Weaning differentially affects mitochondrial function, oxidative stress, inflammation and apoptosis in normal and low birth weight piglets

Weaning is associated with increased occurrence of infections and diseases in piglets. Recent findings indicate that weaning induces mitochondrial dysfunction and oxidative stress conditions that more severely impact smaller piglets. The objective of this study was to characterize the molecular mechanisms underlying these physiological consequences and the relation with systemic inflammatory status in both normal and low birth weight (NBW and LBW) piglets throughout the peri-weaning period. To conduct the study, 30 sows were inseminated, and specific piglets from their litters were assigned to one of two experimental groups: NBW (n = 60, 1.73 ± 0.01 kg,) and LBW piglets weighing less than 1.2 kg (n = 60, 1.01 ± 0.01 kg). Then, 10 piglets from each group were selected at 14, 21 (weaning), 23, 25, 29 and 35 days of age to collect organ and plasma samples. Specific porcine RT(2) Profiler™ PCR Arrays related to mitochondrial function, oxidative stress, inflammation and apoptosis processes were first used to target genes that are modulated after weaning in NBW piglets (d 23 and d 35 vs. d 14). Expression of selected genes was evaluated by quantitative PCR. These analyses revealed that expression of inflammatory genes CXCL10 and CCL19 increased after weaning in intestinal mucosa, while expression of genes encoding subunits of the mitochondrial respiratory chain was downregulated in liver and kidney of both groups.

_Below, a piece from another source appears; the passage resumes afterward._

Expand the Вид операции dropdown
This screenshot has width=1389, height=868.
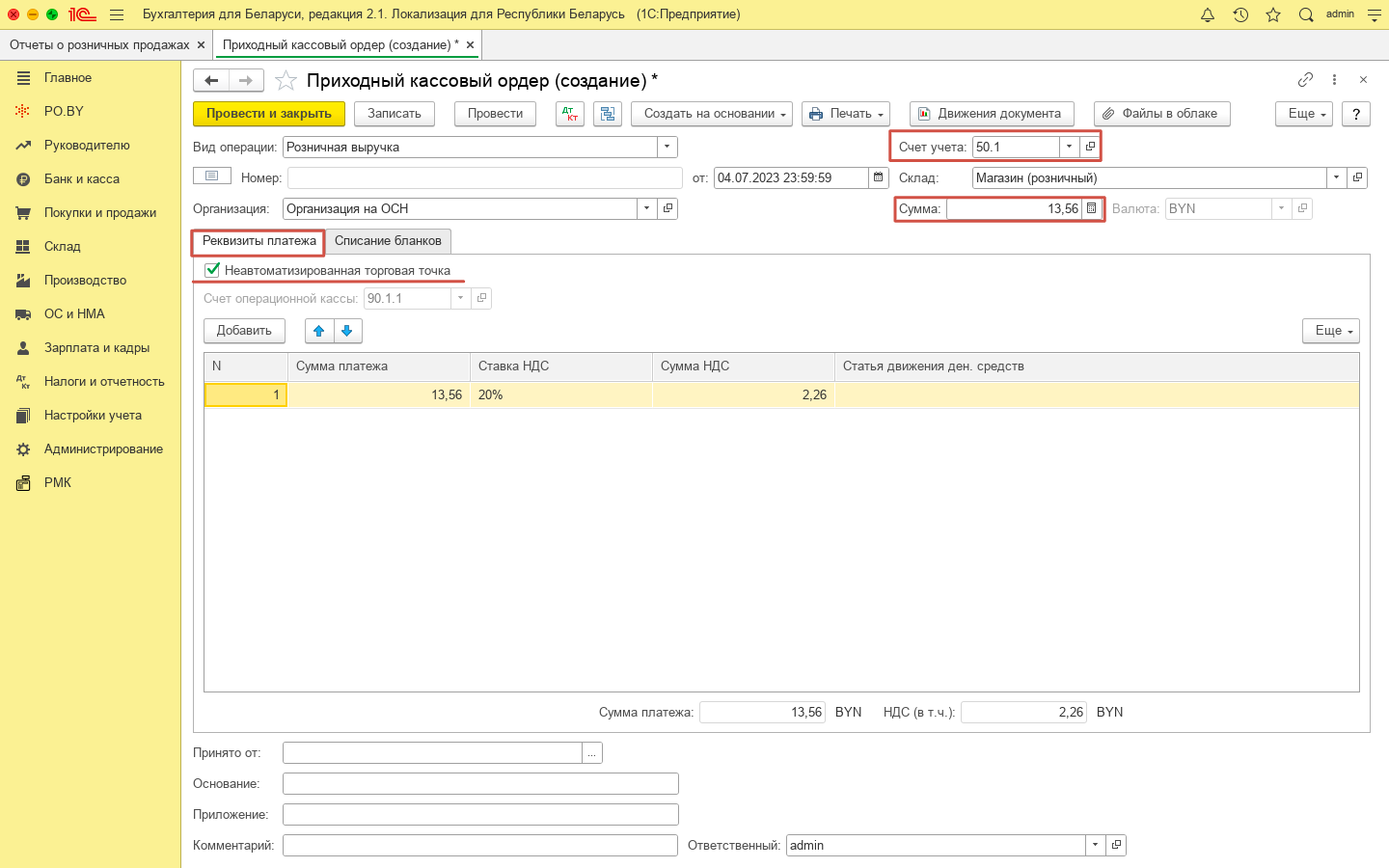(x=667, y=147)
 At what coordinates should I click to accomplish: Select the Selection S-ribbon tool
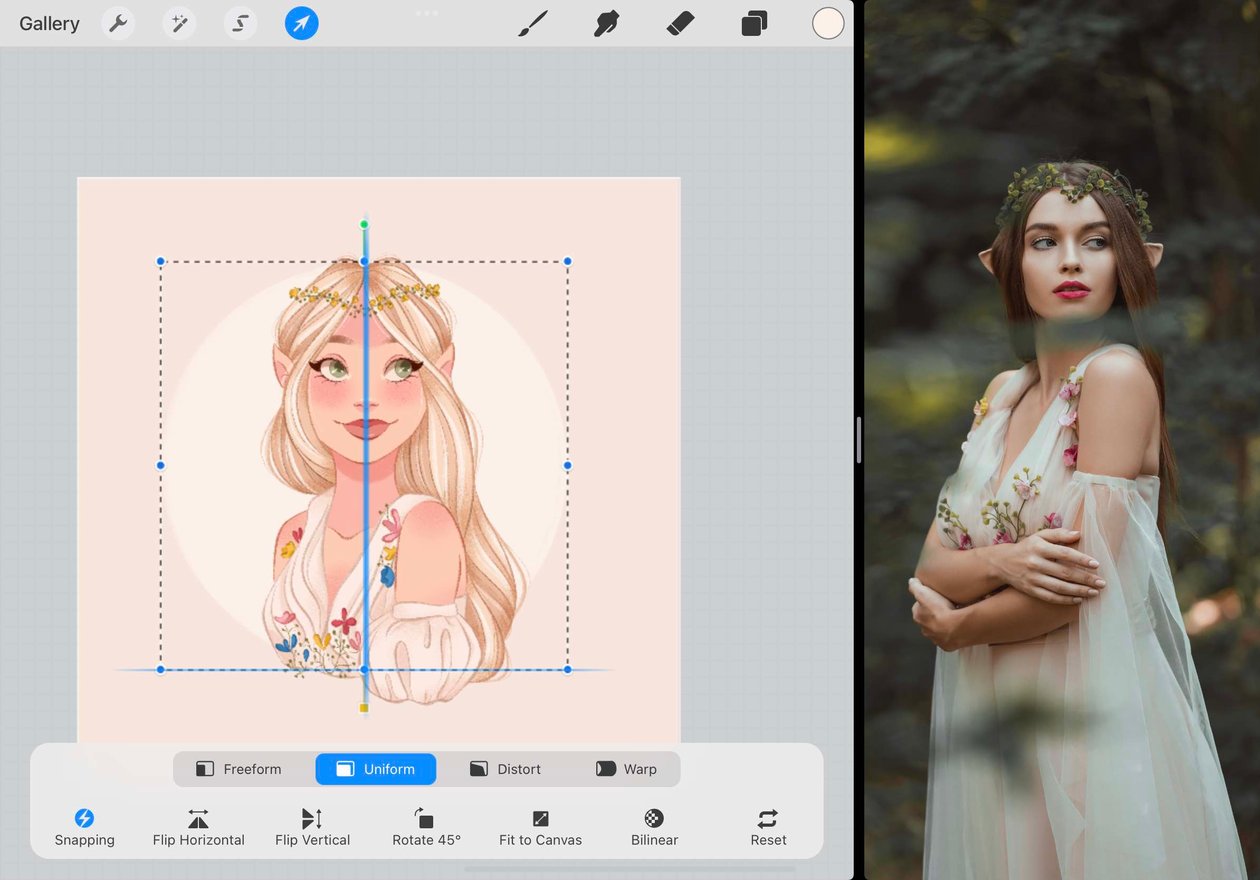240,23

Interestingly, major modulators of mitophagy (BNIP3), cell survival (BCL2A1) and antioxidant defense system (TXNRD2, GPx3, HMOX1) were found to be highly expressed in NBW piglets. The systemic levels of TNF-α and IL1-β significantly increased following weaning and were higher in NBW piglets. These results provide novel information about the molecular origin of mitochondrial dysfunction and oxidative stress observed in weaned piglets and suggest that clearance of dysfunctional mitochondria, antioxidant defenses and inflammatory response are compromised in LBW piglets.